▶ [SUPPLIED DATA]
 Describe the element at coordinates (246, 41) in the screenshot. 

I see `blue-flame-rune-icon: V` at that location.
==
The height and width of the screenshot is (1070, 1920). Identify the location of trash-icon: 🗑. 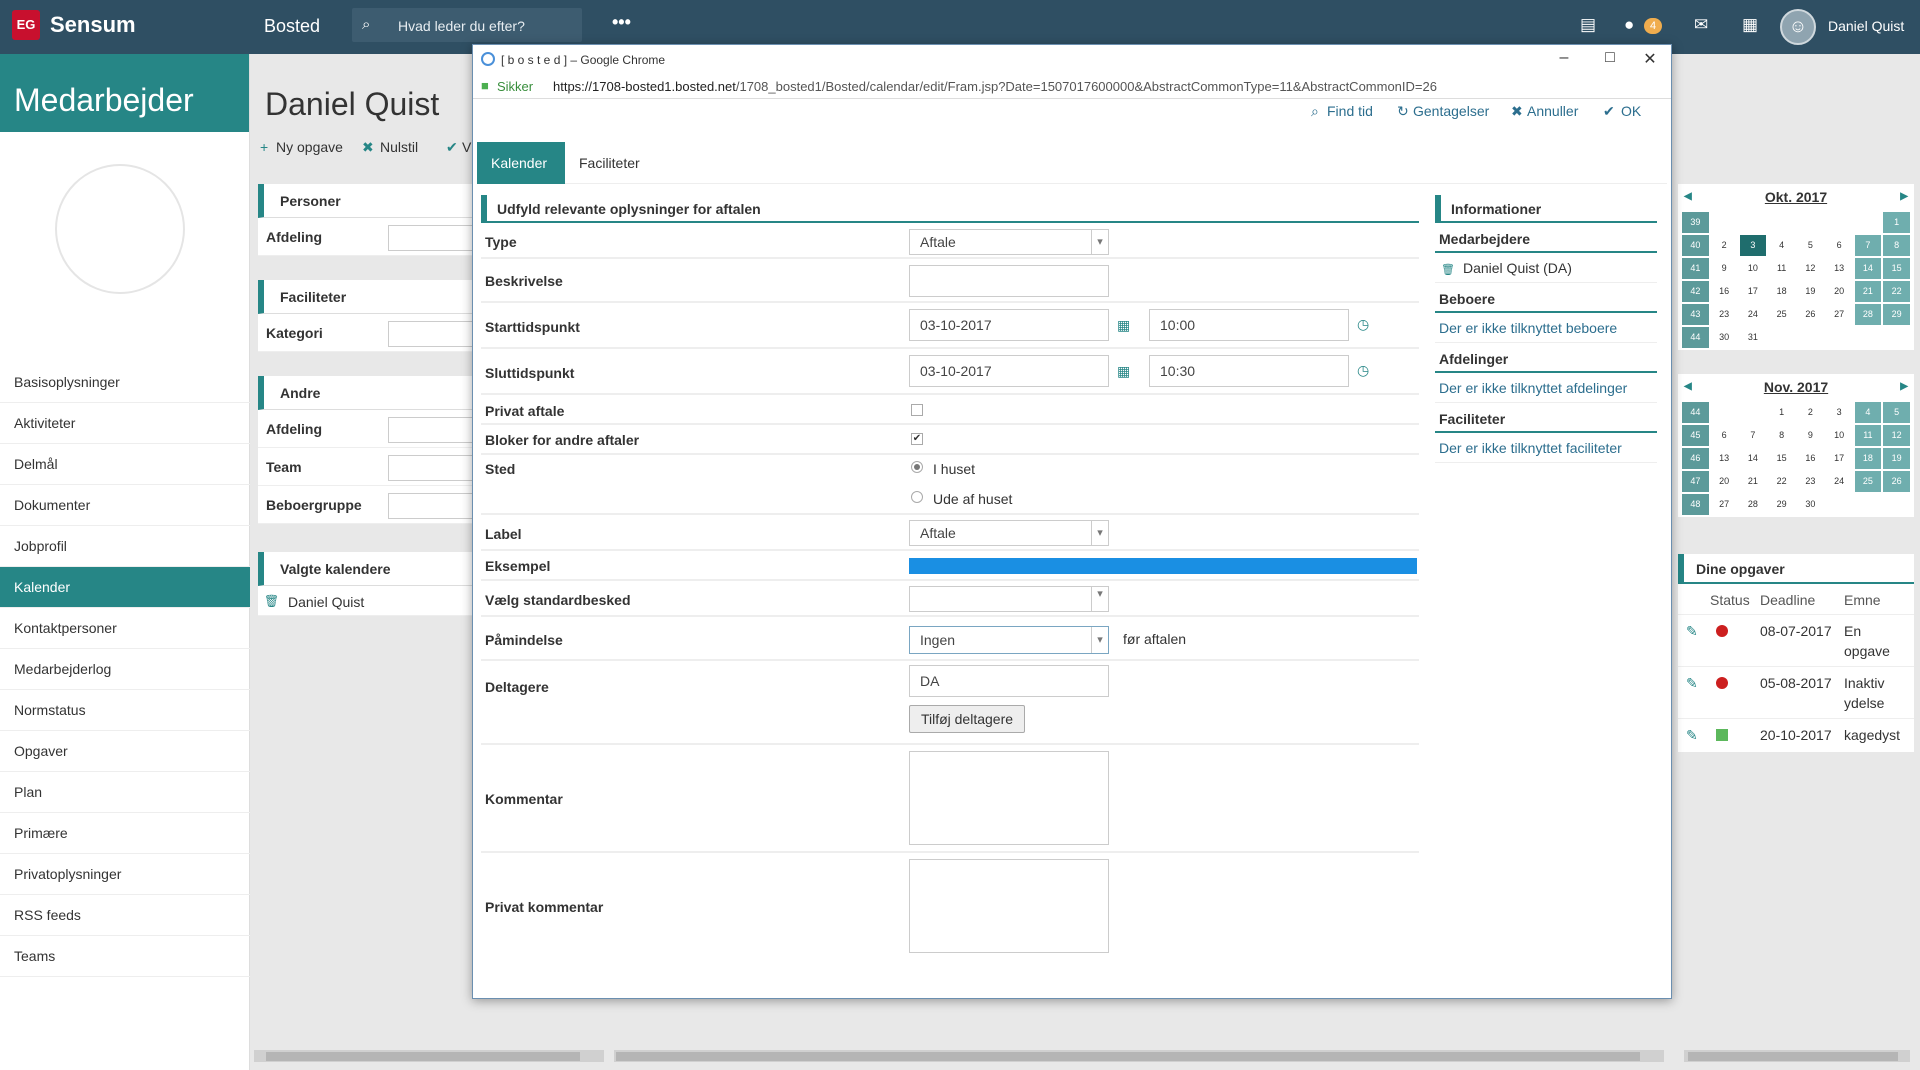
---
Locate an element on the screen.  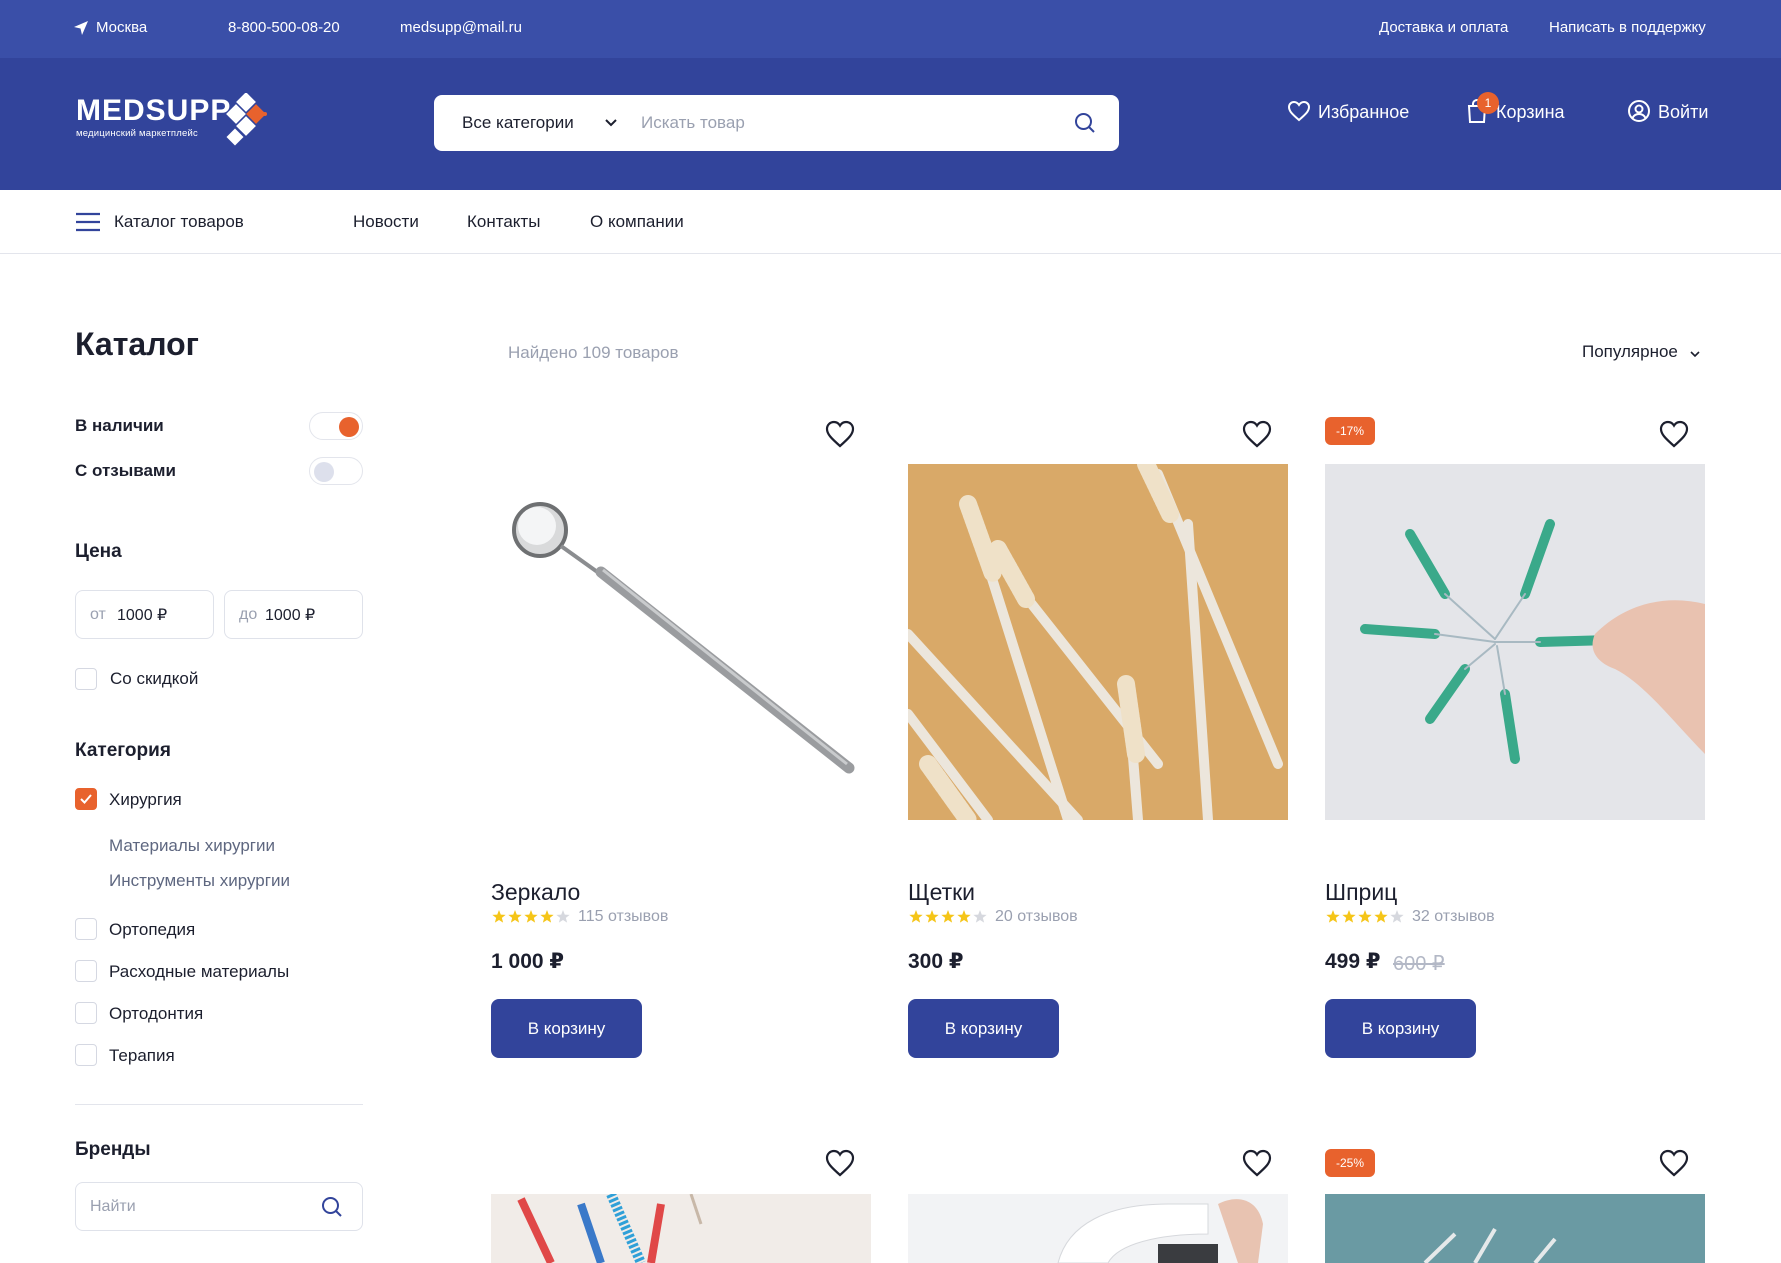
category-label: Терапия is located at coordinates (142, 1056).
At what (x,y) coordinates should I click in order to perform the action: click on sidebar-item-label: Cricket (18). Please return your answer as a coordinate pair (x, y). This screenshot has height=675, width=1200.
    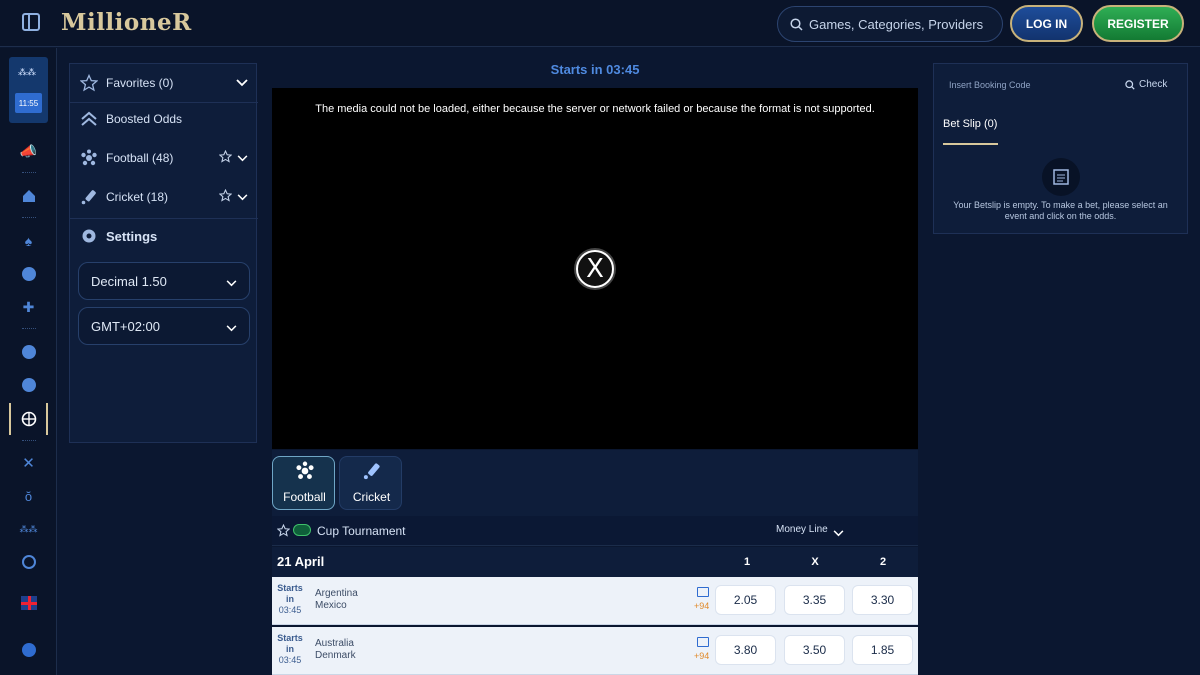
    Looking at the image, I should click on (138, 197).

▶ [EXERCISE DIRECTIONS] Format the stretch of entries from the line containing "Locate an element on the screen." through the line containing "Looking at the" as a JSON list of strings, one string per line with blank lines omitted. Leave the pictures out.

▶ [RESULT OF THE EXERCISE]
[
  "Locate an element on the screen.  ",
  "category-label: Терапия is located at coordinates (142, 1056).",
  "At what (x,y) coordinates should I click in order to perform the action: click on sidebar-item-label: Cricket (18). Please return your answer as a coordinate pair (x, y). This screenshot has height=675, width=1200.",
  "    Looking at the image, I should click on (138, 197)."
]